Michaela starts with the technical aspect—she builds up the role dispassionately at first—text and music, until the role is secure. Then there is the moment where she must find the soul of the character. It is a moment that requires what Michaela calls in German, “Mutig”—a bravery in which you must stand for yourself, here finding a vulnerability that will touch you, haunt you. Michaela knows that there will be a point in the rehearsal process at which she will have to go to this place—a point in which she must let herself into the depth of the character. It’s an intense point that pervades her waking and dreaming hours while she’s exploring it, but she must find that deep place if she is to give it to us, drawing on her own life experiences, becoming undone herself.

Once Michaela has journeyed to that very vulnerable place in rehearsal, she then translates those feelings and the physical manifestations of those feelings into something she can replicate at an emotional distance. She is able to unlock the feelings without having to go to such a personal place in performance. In some of her early roles as a young artist (including Santuzza in Cavalleria Rusticana and Charlotte in Werther), before she had developed this technique, she would find herself in tears on stage, so affected was she by the character. But it quickly became clear she had to find away around that. Not only does crying risk a loss of musical focus, it also closes up the throat, making it impossible to sing.

So Michaela sets the emotion at arms’ length, creating distance between the feeling and herself, knowing how to manifest it, but not having to feel personally affected by it. That said, it still takes a while for her to decompress emotionally after this scene.  

Michaela Schuster in Dialogues of the Carmelites

There are other important aspects at work that help in creating the verisimilitude of this monumental death scene.

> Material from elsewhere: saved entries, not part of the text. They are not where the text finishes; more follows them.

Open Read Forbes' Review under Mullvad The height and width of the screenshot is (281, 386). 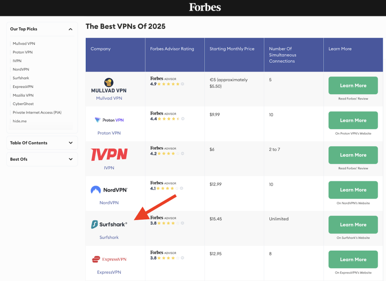353,98
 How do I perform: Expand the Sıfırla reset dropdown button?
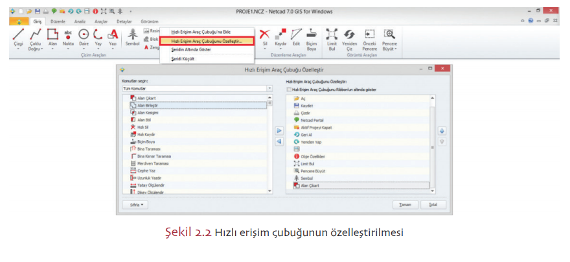tap(135, 204)
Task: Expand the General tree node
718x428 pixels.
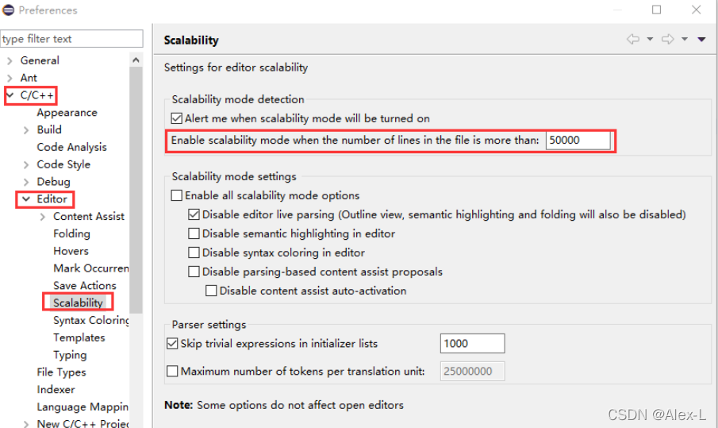Action: (x=9, y=60)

The first aspect is the physicality of the scene. Michaela is standing vertically on a ledge that looks like the baseboard of the bed. She is strapped in with a seatbelt, and the bedsheets are then fastened around her. It is more common for an opera singer to use the entirety of the stage for a scene as dramatic as this, fully able to utilize space and movement to convey intense emotion, but here Michaela is constricted, confined. She literally has nowhere to go, either physically in the moment, or more conceptually on the inexorable pathway to her character’s death.

Michaela Schuster in Dialogues of the Carmelites rehearsalMichaela Schuster being strapped into the bed backstage before it is positioned onstage.

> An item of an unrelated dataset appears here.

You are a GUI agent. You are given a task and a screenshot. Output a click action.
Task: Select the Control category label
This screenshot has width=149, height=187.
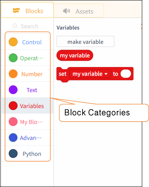(x=32, y=42)
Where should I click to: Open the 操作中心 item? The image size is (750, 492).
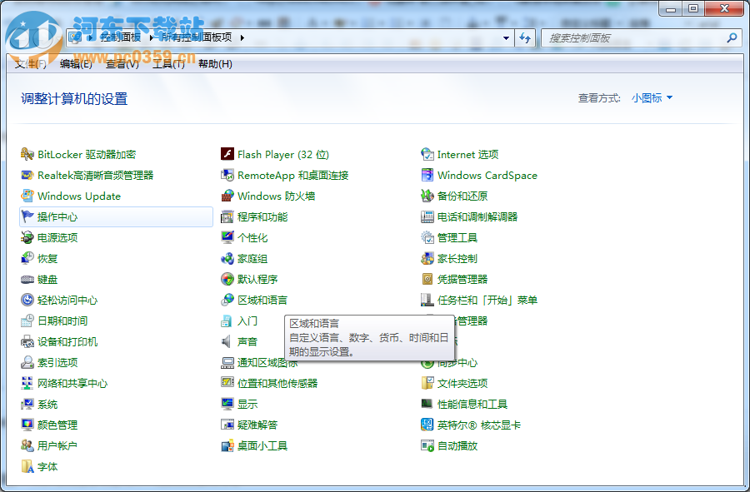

She must think constantly about each physical movement. She is depicting a woman lying in bed, but she is fully upright throughout. How do you move, how do you lift yourself up, what muscles would you be using, what would the language of your body be? It’s something that she worked on in-depth, both herself and with our revival director, Daniel Izzo, and the results are stunning and deeply realistic.

The second aspect in building the authenticity of the scene is the musical language. Poulenc brings a very particular rhythmic line to this opera. As Michaela notes the piece is “Dialogues of the Carmelites” and musically it must be a conversation. There must be a fluidity to the language that approaches the rhythmic cadence of French speech. She worked with Eun Sun Kim to find that framework, and at a certain point found that it clicked into place, allowing her to stop thinking about rhythm and start being “in” the language. She likened it to works like Schoenberg’s Erwartung and the operas by Berg, Lulu and Wozzeck, which call for a similar cadence of speech.

The third element that helps with creating a realistic death scene, are the other singers on stage. In this case Heidi Stober is playing Blanche and Melody Moore is playing Mother Marie. The intensity these singers give is critical to what Michaela can do on stage. We generally don’t get to see Heidi’s expressions in this scene—she is facing upstage to Michaela, with her back to the audience. But Michaela tells me that Heidi is completely in role every second of their interactions. She can play off Heidi, finding the emotional core of “Sehnsucht” or yearning—a deep desire to connect with the daughter Madame de Croissy never had. That is only possible when the fellow singers on stage are living fully their roles, and that is very much the case here.

Michaela Schuster in Dialogues of the Carmelites

A scene like this is one of those realizations only possible on the opera stage. A rush of emotion, of feeling, of lived experiences, playing out with searingly impactful music, and a staging that takes us fully into the world of a dying woman in a way where we feel complete vulnerability ourselves. We are taken directly into the agony of Madame de Croissy, but understand through the music that this is a progression through the last moments of life and on into something else. What a singer must do to take us on that journey is what defines greatness on stage—the ability to coalesce an emotional portrayal so intense that it can be conveyed with complete authenticity to 3,000 people in one moment.

Knowing a little of how a great artist like Michaela journeys through that emotion herself gives a glimpse of the depth of work that happens beyond just the notes and words in the score to give life (and death) to so extraordinary a character.

I fervently hope that you will be able to see Michaela’s portrayal of Madame de Croissy before we close on October 30, and the equally emotive portrayals each of her fellow cast members makes in the production. Each of the nuns must find that same inner strength, and it is a privilege to see that fill our stage in such a transcendent way across so many incredible artists. This is a piece on stage not to be missed.